# WHAT TO PRODUCE
Quote the entries word for word, from the line containing "You are a GUI" down to the end of the entries, and leave the pictures out of your answer.

# GIVEN RECORDS
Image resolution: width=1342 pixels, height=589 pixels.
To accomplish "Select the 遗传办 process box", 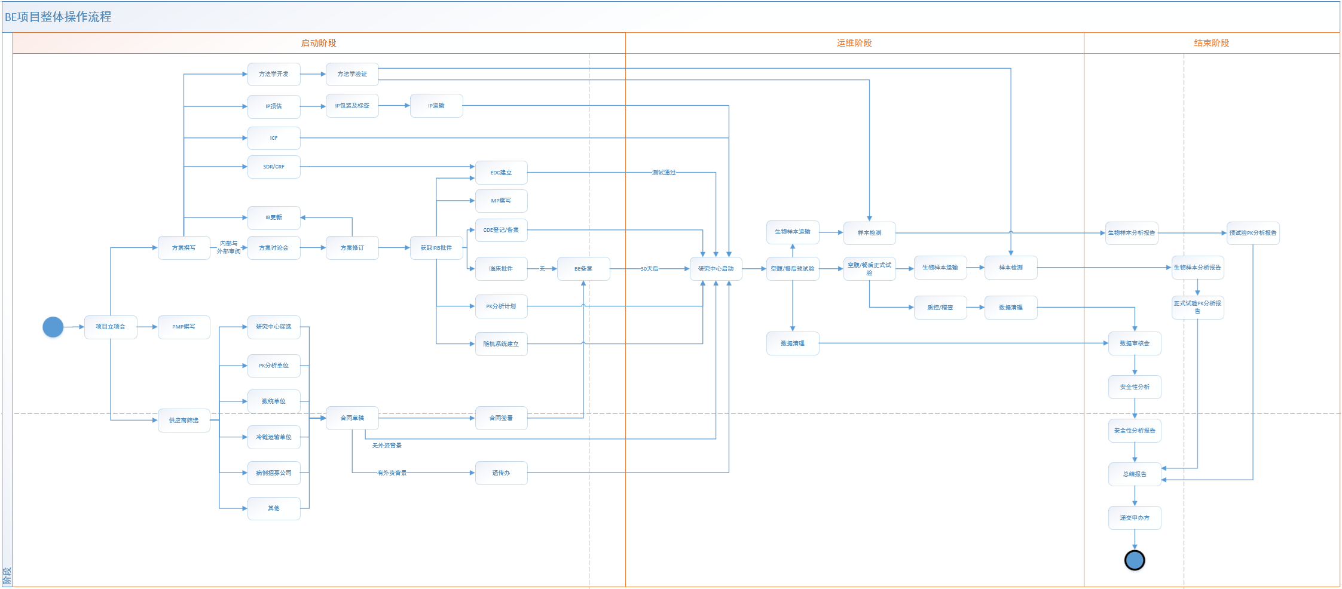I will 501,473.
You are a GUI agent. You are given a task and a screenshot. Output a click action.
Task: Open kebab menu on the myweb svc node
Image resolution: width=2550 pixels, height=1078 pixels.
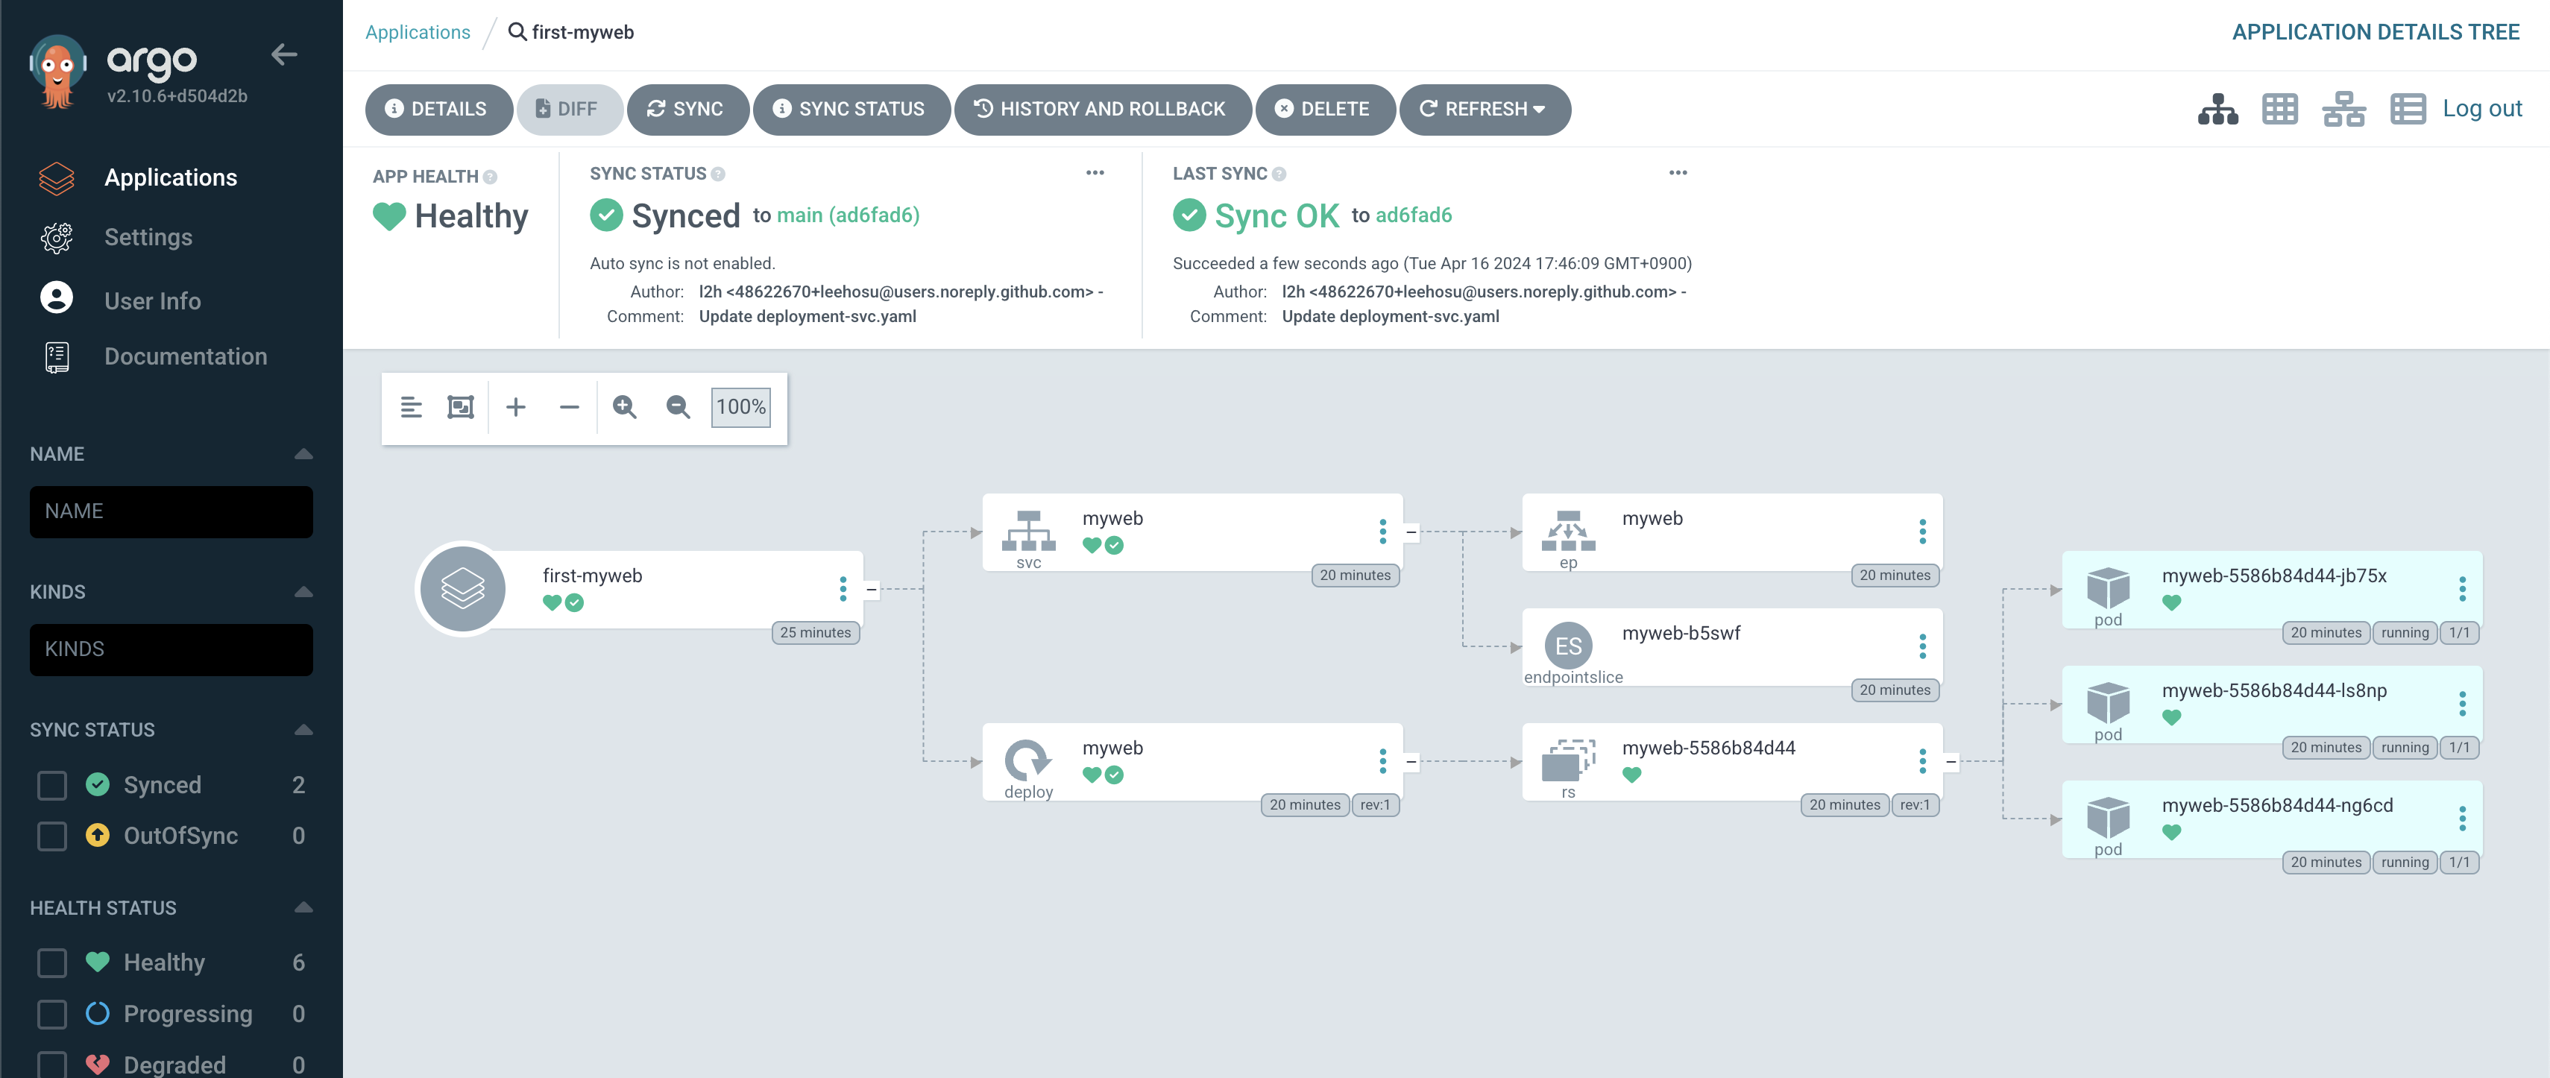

# FINAL RESULT
You are a GUI agent. You are given a task and a screenshot. Output a click action.
Task: Open kebab menu on the myweb svc node
Image resolution: width=2550 pixels, height=1078 pixels.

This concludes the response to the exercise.